Tuesday, April 10, 2007

11 % of college entrance essays contain at least 25% of un-original material

A Harvard Crimson article of April 10, 2007 ends with the paragraph:

This past fall, the instructors in Sociology 189, “Law and Social Movements,” used Turnitin.com to scan students’ work as part of a plagiarism-detection pilot program run by Harvard’s Instructional Computing Group (ICG). The nine-year-old Web site, which added an admissions-essay service in 2004, has screened 27,000 admissions essays and found 11 percent to contain at least one-quarter of un-original material, according to The Wall Street Journal.

The Crimson also noted:

Fitzsimmons said that the committee is generally prompted to check the originality of application essays for a variety of reasons, such as when a reader assigned to a specific geographic region finds similarities between essays from that region. [IPBiz: or when many applicant all had burned pajamas at age 8.]
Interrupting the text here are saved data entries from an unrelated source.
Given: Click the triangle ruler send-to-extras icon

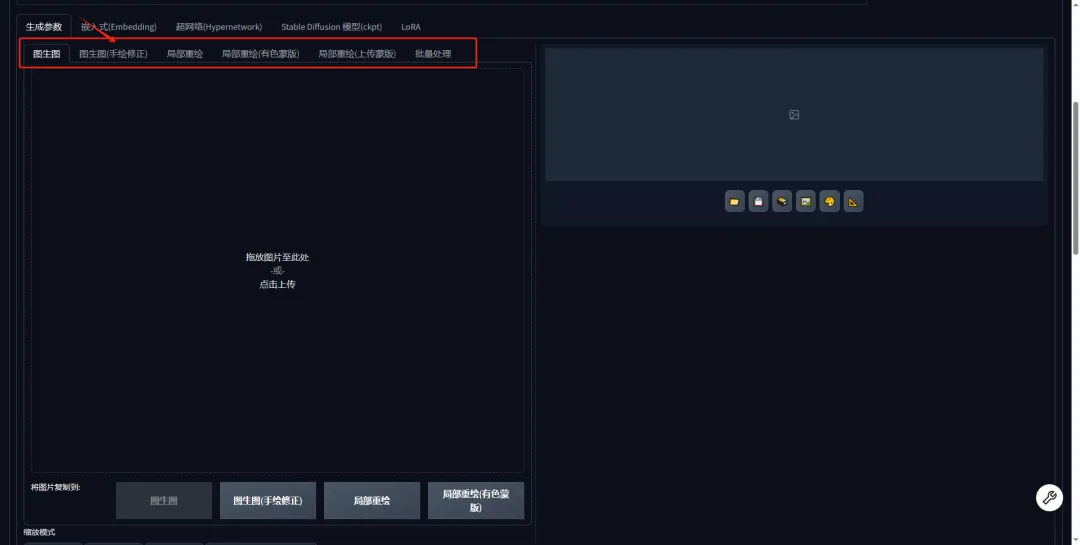Looking at the screenshot, I should pyautogui.click(x=853, y=201).
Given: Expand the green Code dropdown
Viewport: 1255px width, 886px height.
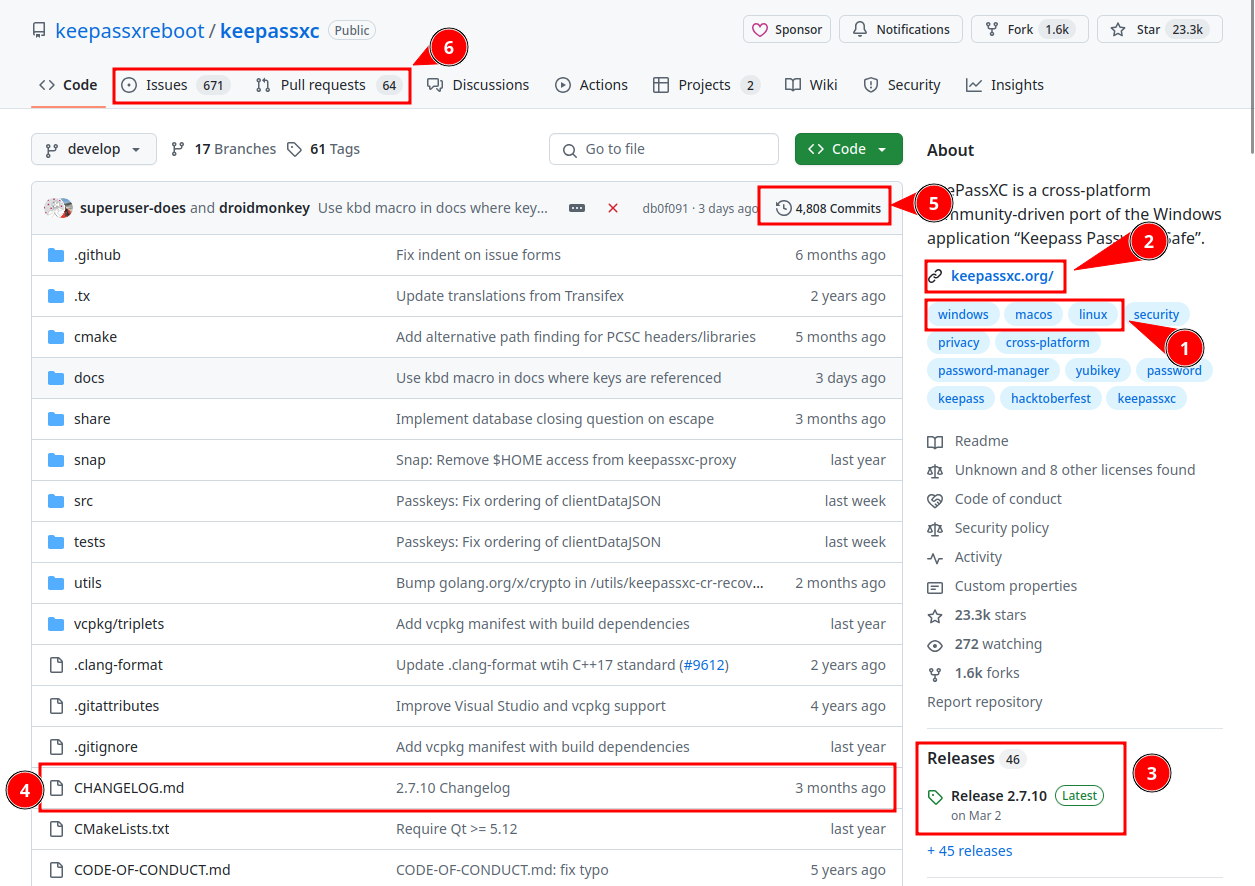Looking at the screenshot, I should (848, 148).
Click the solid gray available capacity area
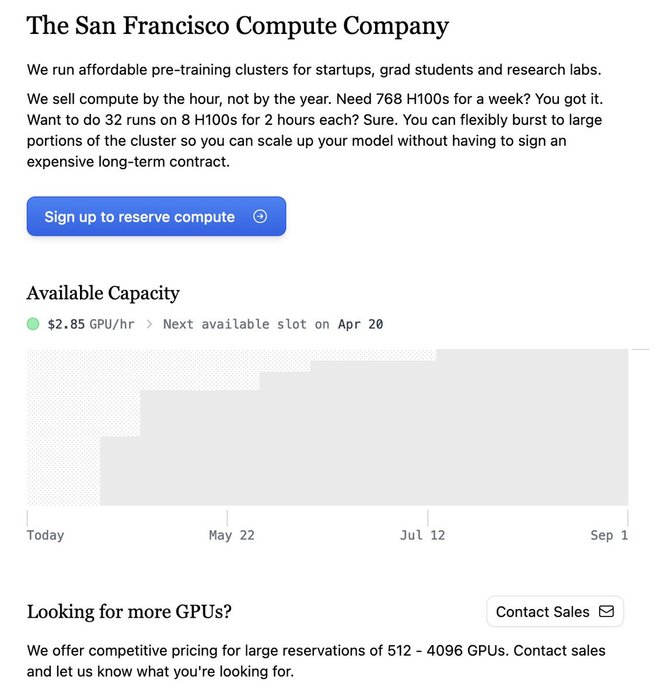Screen dimensions: 654x700 [400, 440]
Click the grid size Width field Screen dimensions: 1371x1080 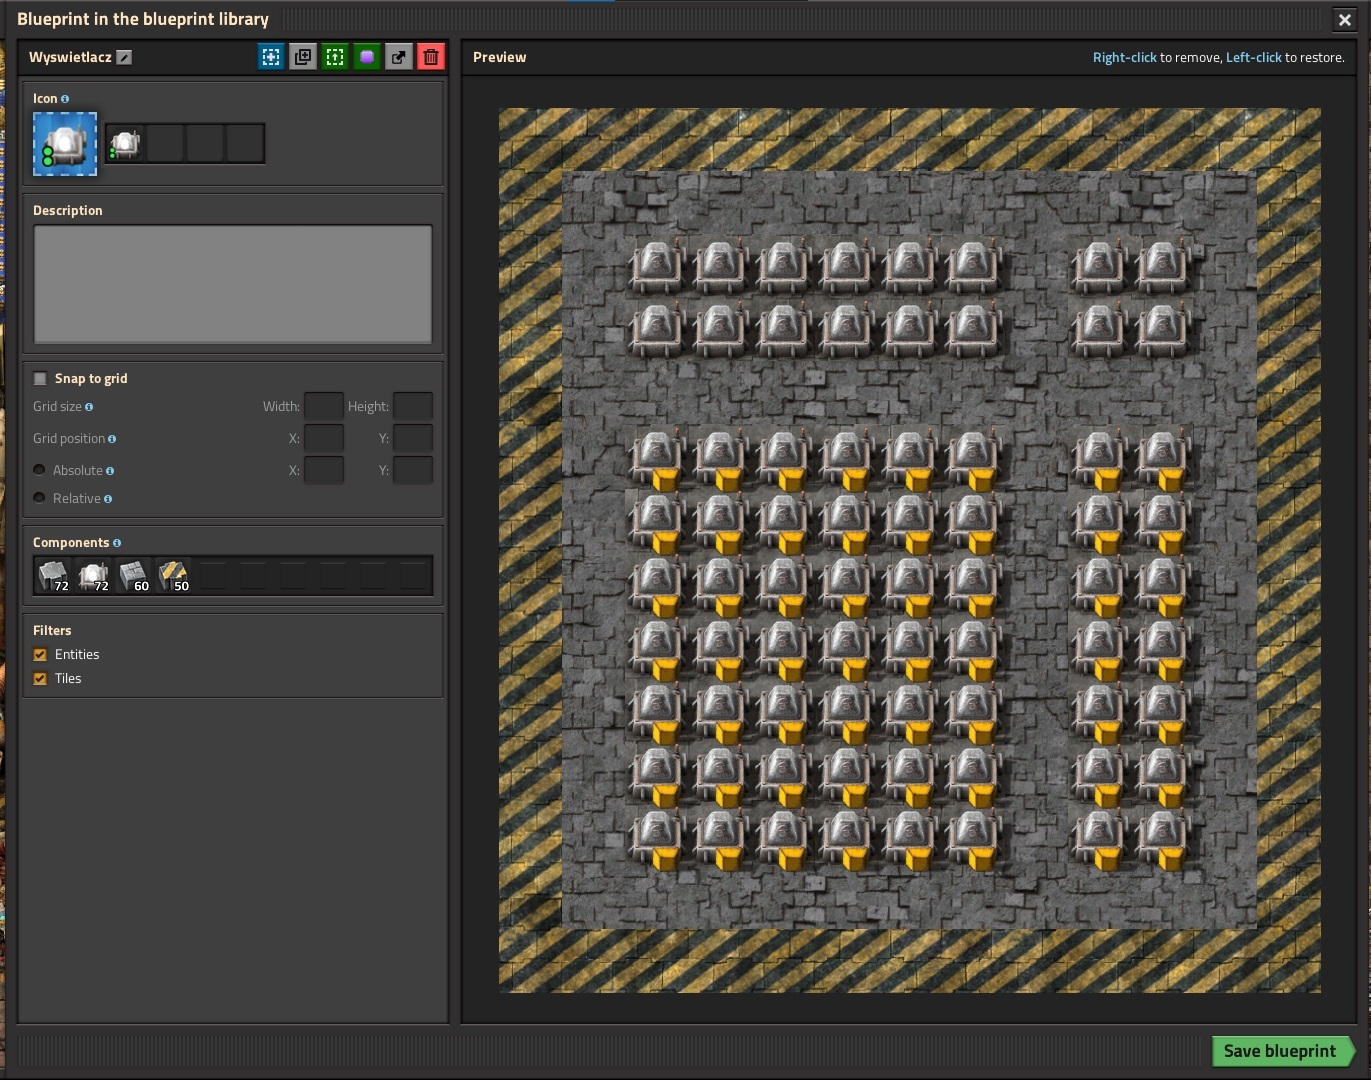pos(323,406)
Admissions officers also take notice when familiar passages from well-known pieces published in essay books appear in applicants’ essays, or when essays contain writing that doesn’t seem to match the rest of the student’s profile, Fitzsimmons added. [IPBiz: how about when Opal Mehta got kissed?]

“Certainly there are times when there is an essay that seems much, much better than what a student would have been able to produce,” he said, citing the gap between essay quality and grades or test scores as indicators of this incongruity. [IPBiz: but how about when a "more familiar" person [e.g., Laurence Tribe] takes from a lesser-known person?]